• [Text excerpt]:
# Decoder Selection Opinions - Proto 1000 DL-109



## Dreadnought (Apr 19, 2016)

Hey there. I'm looking into installing my first decoders into two Proto 1000 DL-109 locomotives I recently purchased. 

I believe I understand the basics of installing the decoder, but the first thing I need to do, of course, is to decide which decoder to use. I have looked at some of the WOWsound decoders, which I like for their KeepAlive function and such. However, I'm not sure if that type of decoder is advisable for this locomotive. I'd like to have sound in the locomotives, as well, so I'm not looking for only a decoder, but also a speaker. 

Does anyone have any advice for which decoder to select, or any advice on installing DCC in this type of locomotive? 

Thanks,
Dreadnought


----------



## Cycleops (Dec 6, 2014)

Buy whatever is recommenced for your particular model, the Wow should be fine. Its quite a large model so there should be plenty of room for a speaker.


----------



## CTValleyRR (Jul 26, 2014)

I installed decoders in two of those locos. It's a very easy install; lots of room. You will have no trouble fitting a speaker in. The hardest part is splicing the required resistor into the lighting circuit.

Unfortunately, I don't do sound. I installed a pretty basic NCE D13SRP, which plugged right in to the socket in the harness.


----------

• [Supplied records]:

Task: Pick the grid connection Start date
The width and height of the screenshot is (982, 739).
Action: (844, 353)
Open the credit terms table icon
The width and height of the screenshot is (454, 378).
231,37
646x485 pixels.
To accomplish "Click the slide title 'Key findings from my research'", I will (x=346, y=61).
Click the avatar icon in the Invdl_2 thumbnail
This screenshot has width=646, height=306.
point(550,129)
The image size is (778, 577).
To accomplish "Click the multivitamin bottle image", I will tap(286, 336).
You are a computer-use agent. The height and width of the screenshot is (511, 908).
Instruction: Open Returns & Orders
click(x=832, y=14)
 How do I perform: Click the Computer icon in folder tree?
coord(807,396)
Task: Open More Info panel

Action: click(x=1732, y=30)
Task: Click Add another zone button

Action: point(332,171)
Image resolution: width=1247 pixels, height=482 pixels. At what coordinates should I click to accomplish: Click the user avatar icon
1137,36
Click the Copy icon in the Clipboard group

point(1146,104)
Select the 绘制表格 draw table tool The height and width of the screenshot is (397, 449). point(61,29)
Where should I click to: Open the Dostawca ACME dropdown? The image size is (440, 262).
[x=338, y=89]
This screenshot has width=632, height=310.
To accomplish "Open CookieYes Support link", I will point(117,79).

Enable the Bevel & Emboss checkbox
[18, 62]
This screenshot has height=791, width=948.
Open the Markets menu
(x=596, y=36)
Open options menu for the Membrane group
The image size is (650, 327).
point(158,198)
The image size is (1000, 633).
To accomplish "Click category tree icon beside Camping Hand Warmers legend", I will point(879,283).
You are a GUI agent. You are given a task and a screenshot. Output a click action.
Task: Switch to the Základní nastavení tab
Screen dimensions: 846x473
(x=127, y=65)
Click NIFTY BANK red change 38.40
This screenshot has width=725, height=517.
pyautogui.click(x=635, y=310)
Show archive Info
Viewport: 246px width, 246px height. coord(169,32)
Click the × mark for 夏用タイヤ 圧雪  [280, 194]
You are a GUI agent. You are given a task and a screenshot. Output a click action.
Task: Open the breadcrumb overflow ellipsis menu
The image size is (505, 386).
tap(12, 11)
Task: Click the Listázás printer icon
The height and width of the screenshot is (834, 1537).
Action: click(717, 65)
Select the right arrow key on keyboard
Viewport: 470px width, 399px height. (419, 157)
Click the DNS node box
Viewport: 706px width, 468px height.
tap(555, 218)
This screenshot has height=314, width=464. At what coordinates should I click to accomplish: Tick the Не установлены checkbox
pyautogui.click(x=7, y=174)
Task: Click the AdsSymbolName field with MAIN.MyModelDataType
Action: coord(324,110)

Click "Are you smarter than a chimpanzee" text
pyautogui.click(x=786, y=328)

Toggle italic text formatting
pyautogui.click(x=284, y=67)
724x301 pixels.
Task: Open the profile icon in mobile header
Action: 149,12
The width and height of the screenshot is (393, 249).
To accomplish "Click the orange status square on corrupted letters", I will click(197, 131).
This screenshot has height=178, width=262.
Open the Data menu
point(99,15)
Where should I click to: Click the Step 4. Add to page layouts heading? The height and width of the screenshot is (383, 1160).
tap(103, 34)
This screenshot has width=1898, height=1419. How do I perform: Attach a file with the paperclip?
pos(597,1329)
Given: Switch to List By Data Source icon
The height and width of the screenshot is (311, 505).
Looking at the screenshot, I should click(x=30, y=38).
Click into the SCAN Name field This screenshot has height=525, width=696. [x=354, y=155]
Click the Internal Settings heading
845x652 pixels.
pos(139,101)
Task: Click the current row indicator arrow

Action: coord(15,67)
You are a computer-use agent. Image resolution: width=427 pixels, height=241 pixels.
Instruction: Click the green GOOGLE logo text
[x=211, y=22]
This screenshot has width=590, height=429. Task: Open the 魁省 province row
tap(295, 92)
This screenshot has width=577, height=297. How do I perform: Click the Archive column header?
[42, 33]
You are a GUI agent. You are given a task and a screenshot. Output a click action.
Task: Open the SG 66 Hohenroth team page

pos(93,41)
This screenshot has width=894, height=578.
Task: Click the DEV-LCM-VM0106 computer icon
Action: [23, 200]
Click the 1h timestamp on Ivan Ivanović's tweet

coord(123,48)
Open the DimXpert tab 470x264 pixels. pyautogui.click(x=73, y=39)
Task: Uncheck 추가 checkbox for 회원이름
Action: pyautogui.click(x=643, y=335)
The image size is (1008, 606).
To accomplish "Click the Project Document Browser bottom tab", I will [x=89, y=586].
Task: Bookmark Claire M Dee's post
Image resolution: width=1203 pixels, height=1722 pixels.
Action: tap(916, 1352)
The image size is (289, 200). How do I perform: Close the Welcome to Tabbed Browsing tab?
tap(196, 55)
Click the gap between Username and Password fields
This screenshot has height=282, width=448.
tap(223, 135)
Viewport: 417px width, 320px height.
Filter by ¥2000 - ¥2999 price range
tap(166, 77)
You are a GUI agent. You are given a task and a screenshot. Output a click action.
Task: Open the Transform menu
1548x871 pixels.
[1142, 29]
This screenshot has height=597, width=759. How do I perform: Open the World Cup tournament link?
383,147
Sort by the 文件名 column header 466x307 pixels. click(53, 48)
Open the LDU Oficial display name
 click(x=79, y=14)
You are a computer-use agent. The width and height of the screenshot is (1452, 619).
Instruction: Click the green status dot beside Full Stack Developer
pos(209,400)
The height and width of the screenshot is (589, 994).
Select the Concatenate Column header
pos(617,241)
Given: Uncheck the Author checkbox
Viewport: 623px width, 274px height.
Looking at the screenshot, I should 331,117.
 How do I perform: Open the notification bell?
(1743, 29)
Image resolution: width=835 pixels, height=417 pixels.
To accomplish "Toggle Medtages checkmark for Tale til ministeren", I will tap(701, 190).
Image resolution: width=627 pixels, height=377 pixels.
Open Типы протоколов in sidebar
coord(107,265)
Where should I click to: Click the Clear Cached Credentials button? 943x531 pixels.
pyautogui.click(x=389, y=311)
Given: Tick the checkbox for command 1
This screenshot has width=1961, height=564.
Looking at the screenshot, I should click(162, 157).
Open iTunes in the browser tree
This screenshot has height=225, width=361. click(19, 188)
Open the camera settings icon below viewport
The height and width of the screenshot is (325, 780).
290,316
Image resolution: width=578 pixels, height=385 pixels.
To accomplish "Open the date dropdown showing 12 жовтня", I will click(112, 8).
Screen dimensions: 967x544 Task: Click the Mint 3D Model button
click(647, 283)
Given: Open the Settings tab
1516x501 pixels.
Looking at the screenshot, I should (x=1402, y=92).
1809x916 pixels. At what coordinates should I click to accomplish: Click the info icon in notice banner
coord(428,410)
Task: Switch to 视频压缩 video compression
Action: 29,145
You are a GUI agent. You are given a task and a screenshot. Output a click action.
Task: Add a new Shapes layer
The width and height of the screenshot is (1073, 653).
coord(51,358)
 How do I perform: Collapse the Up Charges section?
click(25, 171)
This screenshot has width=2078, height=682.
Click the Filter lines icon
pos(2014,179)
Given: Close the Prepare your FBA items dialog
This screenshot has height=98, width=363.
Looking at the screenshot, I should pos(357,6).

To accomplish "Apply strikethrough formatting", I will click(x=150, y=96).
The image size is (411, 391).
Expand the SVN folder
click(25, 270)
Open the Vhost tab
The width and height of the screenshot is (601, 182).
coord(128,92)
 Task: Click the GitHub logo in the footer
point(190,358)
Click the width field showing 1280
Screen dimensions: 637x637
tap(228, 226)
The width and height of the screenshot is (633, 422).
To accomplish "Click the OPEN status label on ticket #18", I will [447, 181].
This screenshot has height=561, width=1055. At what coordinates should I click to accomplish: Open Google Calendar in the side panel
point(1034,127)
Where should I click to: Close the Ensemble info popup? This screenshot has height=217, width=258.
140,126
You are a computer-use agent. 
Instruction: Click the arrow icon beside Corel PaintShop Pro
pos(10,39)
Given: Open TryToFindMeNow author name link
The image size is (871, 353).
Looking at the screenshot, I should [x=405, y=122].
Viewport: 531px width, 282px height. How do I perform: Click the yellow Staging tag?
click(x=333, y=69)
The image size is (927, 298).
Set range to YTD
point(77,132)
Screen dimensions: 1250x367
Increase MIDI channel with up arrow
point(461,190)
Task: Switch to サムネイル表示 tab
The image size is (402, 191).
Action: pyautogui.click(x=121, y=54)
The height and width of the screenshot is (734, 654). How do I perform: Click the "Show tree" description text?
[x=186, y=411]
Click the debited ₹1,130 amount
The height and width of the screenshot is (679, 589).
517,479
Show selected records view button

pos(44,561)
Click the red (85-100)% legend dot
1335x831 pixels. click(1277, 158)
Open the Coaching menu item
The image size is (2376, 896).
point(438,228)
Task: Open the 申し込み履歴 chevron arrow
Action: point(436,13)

• [Set exercise]:
Return the part of the decoder selection thread starting at "# Decoder Selection" and ending at "type of locomotive?", copied word for word.

• [Solution to this problem]:
# Decoder Selection Opinions - Proto 1000 DL-109



## Dreadnought (Apr 19, 2016)

Hey there. I'm looking into installing my first decoders into two Proto 1000 DL-109 locomotives I recently purchased. 

I believe I understand the basics of installing the decoder, but the first thing I need to do, of course, is to decide which decoder to use. I have looked at some of the WOWsound decoders, which I like for their KeepAlive function and such. However, I'm not sure if that type of decoder is advisable for this locomotive. I'd like to have sound in the locomotives, as well, so I'm not looking for only a decoder, but also a speaker. 

Does anyone have any advice for which decoder to select, or any advice on installing DCC in this type of locomotive?